WORK REQUIRED: Below are records; quote them exactly from the first line through the line that contains "You are a computer-use agent. Image resolution: width=498".

DATA SUPPLIED:
┌──

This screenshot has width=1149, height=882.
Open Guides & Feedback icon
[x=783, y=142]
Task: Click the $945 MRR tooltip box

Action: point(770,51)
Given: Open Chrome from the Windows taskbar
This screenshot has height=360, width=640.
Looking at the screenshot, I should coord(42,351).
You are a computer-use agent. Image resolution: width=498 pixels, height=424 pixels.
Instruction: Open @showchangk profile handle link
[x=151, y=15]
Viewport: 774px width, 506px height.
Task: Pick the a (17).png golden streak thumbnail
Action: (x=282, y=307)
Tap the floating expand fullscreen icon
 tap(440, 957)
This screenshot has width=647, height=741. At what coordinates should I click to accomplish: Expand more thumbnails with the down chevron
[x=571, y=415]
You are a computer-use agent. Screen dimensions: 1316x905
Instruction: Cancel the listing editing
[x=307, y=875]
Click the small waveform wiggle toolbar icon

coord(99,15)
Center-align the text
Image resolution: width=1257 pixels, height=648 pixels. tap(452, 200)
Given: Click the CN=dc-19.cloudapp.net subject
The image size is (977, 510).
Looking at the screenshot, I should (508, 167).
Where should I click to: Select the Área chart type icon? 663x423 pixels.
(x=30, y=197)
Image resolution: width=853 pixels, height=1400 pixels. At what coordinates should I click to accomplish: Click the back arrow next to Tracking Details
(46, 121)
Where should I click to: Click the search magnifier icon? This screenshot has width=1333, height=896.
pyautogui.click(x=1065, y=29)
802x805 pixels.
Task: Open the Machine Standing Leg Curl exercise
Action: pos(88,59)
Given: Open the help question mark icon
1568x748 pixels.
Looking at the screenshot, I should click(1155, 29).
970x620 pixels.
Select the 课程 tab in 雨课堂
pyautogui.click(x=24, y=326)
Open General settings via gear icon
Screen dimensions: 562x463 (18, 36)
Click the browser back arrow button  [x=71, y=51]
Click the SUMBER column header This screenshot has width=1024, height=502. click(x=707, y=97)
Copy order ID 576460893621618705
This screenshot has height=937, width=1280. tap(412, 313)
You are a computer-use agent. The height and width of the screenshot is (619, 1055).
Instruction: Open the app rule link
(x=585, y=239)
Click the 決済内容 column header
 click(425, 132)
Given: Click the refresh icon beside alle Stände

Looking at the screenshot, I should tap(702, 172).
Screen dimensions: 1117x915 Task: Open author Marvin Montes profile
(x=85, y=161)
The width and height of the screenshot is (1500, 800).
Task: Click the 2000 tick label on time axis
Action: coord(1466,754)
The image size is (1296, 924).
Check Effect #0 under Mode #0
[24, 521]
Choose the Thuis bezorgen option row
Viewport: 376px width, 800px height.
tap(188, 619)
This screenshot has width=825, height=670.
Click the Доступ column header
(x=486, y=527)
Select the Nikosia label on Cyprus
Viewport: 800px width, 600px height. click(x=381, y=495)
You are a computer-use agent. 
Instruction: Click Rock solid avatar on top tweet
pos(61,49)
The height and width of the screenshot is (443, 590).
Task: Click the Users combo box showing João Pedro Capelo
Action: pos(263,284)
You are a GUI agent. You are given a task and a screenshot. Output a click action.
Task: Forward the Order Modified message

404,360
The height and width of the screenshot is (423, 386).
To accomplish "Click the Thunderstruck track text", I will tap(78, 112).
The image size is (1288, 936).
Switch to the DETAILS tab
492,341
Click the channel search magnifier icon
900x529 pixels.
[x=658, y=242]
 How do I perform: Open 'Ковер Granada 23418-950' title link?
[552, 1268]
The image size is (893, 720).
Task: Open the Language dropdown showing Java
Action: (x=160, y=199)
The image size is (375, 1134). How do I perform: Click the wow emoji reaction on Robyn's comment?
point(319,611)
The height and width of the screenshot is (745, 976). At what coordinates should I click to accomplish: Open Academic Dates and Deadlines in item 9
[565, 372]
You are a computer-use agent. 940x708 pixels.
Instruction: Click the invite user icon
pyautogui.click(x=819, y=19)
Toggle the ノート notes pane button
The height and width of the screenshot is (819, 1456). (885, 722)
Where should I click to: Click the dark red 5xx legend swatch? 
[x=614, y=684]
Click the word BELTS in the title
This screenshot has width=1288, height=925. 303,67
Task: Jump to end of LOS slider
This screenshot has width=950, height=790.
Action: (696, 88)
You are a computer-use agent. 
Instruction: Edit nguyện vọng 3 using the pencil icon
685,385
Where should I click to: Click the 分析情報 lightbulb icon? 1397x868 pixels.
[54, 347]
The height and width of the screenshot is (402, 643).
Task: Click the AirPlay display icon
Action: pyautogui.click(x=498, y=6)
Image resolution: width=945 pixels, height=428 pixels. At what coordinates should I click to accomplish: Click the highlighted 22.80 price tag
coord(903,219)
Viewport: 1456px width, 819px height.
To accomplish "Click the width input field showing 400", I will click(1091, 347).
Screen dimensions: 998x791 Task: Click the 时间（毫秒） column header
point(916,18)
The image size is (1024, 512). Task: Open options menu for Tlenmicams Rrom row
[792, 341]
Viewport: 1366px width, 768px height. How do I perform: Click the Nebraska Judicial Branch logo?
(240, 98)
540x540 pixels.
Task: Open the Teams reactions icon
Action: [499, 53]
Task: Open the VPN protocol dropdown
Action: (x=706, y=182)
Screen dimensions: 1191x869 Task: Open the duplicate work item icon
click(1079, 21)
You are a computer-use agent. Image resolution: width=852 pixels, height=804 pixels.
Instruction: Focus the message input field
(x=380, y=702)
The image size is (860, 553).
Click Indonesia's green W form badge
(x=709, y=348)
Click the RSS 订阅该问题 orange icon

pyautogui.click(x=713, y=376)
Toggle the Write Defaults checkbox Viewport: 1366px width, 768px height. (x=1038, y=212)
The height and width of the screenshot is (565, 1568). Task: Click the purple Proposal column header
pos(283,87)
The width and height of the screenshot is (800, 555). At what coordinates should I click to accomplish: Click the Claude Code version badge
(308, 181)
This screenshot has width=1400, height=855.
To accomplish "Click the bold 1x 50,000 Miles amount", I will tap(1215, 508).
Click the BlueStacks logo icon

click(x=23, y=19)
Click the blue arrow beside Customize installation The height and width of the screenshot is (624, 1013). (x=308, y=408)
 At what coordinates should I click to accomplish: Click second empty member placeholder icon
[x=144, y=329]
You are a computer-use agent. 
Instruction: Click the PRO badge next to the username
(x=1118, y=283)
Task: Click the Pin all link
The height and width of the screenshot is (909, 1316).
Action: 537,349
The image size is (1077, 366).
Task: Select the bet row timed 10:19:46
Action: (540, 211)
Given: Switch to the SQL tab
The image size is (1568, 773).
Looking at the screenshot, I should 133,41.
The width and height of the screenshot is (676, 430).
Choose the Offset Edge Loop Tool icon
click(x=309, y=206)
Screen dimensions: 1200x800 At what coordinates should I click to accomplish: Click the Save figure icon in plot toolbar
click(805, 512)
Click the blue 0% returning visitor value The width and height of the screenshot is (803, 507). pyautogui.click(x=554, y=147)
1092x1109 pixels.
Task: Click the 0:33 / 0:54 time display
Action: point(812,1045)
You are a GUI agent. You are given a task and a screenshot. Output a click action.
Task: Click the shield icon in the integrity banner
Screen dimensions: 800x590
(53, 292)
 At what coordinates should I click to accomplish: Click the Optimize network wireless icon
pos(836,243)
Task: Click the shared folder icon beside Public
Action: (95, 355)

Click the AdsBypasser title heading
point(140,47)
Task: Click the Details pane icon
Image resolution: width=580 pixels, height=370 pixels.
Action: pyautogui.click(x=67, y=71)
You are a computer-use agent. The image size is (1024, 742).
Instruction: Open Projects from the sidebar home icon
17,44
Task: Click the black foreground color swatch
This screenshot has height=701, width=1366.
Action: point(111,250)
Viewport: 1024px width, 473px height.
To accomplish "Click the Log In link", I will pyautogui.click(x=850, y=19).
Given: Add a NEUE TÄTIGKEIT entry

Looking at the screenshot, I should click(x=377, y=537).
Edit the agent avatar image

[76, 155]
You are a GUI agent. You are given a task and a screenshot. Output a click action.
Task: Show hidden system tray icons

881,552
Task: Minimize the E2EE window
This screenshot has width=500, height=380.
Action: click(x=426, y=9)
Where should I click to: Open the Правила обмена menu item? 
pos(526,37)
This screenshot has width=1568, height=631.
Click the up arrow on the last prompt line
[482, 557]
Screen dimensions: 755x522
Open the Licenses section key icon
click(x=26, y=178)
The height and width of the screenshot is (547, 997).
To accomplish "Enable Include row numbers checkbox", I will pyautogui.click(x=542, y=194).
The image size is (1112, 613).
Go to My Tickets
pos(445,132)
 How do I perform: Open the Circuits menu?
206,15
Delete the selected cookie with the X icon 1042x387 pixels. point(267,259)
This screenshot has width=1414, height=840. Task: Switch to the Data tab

└──

SOLUTION TO THE EXERCISE:
This screenshot has width=1149, height=882.
Open Guides & Feedback icon
[x=783, y=142]
Task: Click the $945 MRR tooltip box

Action: point(770,51)
Given: Open Chrome from the Windows taskbar
This screenshot has height=360, width=640.
Looking at the screenshot, I should coord(42,351).
You are a computer-use agent. Image resolution: width=498 pixels, height=424 pixels.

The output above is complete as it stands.